Fiorentina, Paratici riparte da Grosso: pronto un biennale per il tecnico del Sassuolo

La Fiorentina ha scelto Fabio Grosso per aprire un nuovo ciclo. Paratici pronto a chiudere con Vanoli e affidare la panchina all’ex tecnico del Sassuolo.

Fabio Grosso, Sassuolo

La Fiorentina è pronta a voltare pagina e a inaugurare una nuova era tecnica sotto la guida di Fabio Grosso. Dopo una stagione complicata e piena di tensioni, il club viola ha deciso di affidarsi all’ex allenatore del Sassuolo per rilanciare il progetto e costruire una squadra con identità, ambizione e gioco offensivo.

La scelta porta chiaramente la firma di Fabio Paratici. Il dirigente, arrivato a Firenze lo scorso gennaio dopo l’esperienza al Tottenham, ha individuato in Grosso il profilo ideale per guidare la rinascita viola. Un allenatore giovane ma già con esperienza, capace di dare una precisa impronta tattica alle proprie squadre e reduce da un ottimo percorso sulla panchina neroverde.

La Fiorentina avrebbe già raggiunto un accordo di massima con il tecnico campione del mondo 2006: sul tavolo c’è un contratto biennale con uno stipendio attorno a 1,5 milioni di euro a stagione, praticamente il doppio rispetto all’ingaggio percepito attualmente al Sassuolo.

L’operazione è ormai ben avviata, anche perché il club emiliano non sembra intenzionato a opporsi alla volontà del proprio allenatore. Giovanni Carnevali, amministratore delegato del Sassuolo, ha infatti confermato pubblicamente che Grosso starebbe valutando concretamente la possibilità di cambiare progetto nonostante un contratto in essere fino al 2027.

Le dichiarazioni del dirigente neroverde raccontano di un rapporto ottimo tra le parti ma anche della consapevolezza che per Grosso sia arrivato il momento di compiere un ulteriore salto di qualità in carriera. Un percorso costruito con pazienza dopo anni di crescita tra Serie B e Serie A, fino alla definitiva consacrazione arrivata nell’ultima stagione.

Alla Fiorentina, l’ex terzino della Nazionale dovrebbe portare una filosofia molto chiara: intensità, costruzione offensiva e valorizzazione dei giovani.
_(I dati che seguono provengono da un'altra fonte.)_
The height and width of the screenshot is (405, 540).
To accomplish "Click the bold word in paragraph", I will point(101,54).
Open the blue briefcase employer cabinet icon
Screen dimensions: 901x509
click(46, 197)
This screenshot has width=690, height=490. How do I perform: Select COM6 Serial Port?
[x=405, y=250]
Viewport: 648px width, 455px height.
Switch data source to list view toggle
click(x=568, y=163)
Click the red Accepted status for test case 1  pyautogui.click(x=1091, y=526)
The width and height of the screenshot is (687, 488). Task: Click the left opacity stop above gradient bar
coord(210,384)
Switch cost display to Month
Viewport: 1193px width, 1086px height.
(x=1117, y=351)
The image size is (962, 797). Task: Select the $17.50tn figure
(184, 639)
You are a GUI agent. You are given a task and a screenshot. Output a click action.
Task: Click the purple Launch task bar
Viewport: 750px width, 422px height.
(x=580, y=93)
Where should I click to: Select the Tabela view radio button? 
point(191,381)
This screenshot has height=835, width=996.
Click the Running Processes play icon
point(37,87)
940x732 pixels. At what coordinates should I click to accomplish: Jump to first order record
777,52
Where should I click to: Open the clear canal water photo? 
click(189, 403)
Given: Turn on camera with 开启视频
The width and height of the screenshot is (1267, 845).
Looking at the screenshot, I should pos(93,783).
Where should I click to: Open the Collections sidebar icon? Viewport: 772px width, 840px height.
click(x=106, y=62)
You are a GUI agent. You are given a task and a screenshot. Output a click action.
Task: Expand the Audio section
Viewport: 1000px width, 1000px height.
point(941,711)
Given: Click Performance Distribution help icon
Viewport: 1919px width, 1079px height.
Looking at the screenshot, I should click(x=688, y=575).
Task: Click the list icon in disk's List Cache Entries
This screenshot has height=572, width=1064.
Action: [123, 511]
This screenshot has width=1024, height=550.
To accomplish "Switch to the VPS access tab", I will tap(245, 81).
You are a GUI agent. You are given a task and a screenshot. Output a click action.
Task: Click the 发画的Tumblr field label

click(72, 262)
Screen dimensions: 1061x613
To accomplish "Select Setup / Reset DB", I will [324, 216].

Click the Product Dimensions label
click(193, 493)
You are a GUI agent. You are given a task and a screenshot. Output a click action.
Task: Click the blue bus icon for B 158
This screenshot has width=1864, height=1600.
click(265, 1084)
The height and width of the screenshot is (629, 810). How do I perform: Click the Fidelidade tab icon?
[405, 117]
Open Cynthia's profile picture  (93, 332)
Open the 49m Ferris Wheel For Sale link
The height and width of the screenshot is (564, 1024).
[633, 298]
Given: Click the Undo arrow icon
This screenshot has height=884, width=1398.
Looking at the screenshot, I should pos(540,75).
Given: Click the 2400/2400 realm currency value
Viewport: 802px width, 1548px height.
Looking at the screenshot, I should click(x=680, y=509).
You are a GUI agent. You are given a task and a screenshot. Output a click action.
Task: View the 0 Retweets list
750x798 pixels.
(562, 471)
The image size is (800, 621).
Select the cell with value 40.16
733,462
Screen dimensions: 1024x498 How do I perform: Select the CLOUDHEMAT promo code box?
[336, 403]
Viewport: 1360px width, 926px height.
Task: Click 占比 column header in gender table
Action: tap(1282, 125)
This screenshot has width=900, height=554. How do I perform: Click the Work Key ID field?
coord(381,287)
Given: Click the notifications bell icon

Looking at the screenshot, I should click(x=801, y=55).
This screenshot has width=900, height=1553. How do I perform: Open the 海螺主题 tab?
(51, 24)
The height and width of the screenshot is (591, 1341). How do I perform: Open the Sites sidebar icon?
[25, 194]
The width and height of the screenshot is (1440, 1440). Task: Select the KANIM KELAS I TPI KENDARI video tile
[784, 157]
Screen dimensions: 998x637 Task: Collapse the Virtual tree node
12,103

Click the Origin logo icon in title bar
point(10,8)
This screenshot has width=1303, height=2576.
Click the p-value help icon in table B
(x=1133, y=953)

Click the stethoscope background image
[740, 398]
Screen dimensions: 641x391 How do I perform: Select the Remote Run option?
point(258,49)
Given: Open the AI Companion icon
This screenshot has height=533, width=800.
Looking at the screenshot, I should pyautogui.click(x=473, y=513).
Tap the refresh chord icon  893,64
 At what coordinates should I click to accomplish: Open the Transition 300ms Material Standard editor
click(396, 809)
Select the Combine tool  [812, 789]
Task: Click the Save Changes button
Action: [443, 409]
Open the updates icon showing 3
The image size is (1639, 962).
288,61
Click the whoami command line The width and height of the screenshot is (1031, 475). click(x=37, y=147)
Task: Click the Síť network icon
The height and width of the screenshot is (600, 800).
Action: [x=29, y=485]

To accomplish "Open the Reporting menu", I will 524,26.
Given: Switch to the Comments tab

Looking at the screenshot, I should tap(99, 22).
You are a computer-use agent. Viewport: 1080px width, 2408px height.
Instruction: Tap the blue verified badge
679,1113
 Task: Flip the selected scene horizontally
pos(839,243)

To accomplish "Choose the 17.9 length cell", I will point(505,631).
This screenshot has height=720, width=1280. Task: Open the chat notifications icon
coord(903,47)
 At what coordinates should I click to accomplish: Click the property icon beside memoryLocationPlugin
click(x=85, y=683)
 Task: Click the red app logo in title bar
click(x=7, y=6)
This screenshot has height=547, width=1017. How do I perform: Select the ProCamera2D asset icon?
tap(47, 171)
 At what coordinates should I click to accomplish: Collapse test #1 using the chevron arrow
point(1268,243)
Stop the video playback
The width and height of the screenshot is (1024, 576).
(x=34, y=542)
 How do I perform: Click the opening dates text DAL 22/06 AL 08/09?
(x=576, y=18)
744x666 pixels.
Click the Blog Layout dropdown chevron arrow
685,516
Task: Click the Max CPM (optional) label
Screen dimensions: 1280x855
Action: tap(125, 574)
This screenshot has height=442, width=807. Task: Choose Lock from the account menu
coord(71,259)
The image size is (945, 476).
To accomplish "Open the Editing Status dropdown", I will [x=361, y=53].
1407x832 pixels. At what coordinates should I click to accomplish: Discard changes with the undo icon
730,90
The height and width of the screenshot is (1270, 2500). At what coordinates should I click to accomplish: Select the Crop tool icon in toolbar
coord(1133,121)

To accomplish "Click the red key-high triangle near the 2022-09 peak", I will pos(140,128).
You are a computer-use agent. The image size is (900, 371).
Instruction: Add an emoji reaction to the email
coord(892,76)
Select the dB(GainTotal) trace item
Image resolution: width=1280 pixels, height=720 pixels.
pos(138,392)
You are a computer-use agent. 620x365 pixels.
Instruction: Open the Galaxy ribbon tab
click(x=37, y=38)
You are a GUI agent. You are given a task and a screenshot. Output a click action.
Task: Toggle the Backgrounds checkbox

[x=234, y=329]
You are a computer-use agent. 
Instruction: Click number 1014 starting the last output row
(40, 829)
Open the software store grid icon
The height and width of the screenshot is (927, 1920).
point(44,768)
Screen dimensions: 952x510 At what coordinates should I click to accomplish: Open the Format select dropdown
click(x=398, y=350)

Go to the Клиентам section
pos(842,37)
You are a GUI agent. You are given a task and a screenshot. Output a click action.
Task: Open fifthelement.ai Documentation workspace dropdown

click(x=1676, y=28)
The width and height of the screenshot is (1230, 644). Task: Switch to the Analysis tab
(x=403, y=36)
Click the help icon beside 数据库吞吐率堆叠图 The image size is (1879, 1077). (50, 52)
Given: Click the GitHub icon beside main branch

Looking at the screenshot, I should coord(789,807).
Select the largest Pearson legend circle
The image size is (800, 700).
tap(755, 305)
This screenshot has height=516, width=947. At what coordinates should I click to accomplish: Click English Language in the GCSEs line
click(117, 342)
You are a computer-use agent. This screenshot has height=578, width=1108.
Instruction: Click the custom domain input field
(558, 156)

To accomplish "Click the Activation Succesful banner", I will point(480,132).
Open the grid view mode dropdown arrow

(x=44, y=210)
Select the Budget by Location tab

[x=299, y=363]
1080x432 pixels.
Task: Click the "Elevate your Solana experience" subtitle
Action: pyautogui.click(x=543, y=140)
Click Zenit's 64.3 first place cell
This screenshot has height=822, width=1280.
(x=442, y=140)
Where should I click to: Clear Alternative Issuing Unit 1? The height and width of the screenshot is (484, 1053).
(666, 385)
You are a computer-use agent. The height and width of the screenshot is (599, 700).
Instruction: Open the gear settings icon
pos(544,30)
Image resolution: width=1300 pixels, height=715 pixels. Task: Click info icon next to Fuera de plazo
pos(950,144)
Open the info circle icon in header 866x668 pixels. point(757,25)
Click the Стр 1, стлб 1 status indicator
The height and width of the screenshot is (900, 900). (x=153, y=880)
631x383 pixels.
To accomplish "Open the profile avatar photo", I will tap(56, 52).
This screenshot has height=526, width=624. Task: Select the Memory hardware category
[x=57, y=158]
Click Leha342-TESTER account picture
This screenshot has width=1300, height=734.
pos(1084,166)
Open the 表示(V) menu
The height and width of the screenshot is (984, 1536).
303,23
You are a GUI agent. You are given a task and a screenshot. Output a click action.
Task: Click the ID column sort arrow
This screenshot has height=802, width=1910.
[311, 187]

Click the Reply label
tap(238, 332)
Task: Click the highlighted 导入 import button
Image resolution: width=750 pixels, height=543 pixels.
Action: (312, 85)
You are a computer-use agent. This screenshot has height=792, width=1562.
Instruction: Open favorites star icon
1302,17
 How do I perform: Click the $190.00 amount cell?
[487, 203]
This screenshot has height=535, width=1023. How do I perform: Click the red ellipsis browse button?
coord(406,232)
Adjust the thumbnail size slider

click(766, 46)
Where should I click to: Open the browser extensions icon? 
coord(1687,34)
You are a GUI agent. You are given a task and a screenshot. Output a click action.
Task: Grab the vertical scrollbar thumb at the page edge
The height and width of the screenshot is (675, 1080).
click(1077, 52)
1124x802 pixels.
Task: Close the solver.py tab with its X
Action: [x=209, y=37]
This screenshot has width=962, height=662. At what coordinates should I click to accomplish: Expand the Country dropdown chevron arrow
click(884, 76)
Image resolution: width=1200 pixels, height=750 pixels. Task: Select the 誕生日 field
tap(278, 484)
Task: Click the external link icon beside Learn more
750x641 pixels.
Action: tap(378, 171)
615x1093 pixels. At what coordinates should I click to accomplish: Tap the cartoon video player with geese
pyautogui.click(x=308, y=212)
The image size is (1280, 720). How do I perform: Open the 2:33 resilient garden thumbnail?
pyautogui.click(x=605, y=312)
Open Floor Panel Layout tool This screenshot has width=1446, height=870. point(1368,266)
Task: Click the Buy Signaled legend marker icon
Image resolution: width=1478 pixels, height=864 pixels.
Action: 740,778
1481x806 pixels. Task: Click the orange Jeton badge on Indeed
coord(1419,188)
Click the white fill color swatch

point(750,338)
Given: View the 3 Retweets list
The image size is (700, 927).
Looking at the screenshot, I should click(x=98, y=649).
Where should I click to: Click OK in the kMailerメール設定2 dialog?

Elementi che hanno convinto la dirigenza viola a puntare forte su di lui per aprire un nuovo ciclo tecnico dopo mesi estremamente turbolenti.

Prima dell’annuncio ufficiale, però, restano ancora alcuni passaggi formali da completare. Il primo riguarda Paolo Vanoli, protagonista di una salvezza complicata ma fondamentale per il club. L’ex allenatore del Torino era arrivato in una situazione delicatissima, riuscendo a rimettere in piedi la squadra e a condurla fuori dalla zona retrocessione.

Nonostante il lavoro svolto, la Fiorentina ha deciso di non proseguire il rapporto. Il contratto di Vanoli, in scadenza il 30 giugno con opzione di rinnovo a favore della società, non verrà esercitato. Toccherà proprio a Paratici comunicare ufficialmente la decisione all’allenatore prima di formalizzare il nuovo accordo con Grosso.

Per la Fiorentina si apre quindi una nuova fase, con l’obiettivo di lasciarsi alle spalle una stagione vissuta tra difficoltà tecniche, contestazioni e risultati altalenanti. La società vuole ripartire da idee nuove e da un progetto più sostenibile ma ambizioso, affidando la panchina a uno degli allenatori italiani emergenti più apprezzati del momento.

Fabio Grosso è ormai a un passo dal Viola Park. E Firenze spera che da lui possa davvero partire un nuovo Rinascimento viola.